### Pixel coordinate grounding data

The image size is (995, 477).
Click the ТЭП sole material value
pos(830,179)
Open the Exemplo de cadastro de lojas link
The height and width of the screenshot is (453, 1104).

### How to complete this task
Using the entries above, copy exactly the lines from the one containing "Click the ТЭП sole material value" through the last, both included.

### Solution for this exercise
Click the ТЭП sole material value
pos(830,179)
Open the Exemplo de cadastro de lojas link
The height and width of the screenshot is (453, 1104).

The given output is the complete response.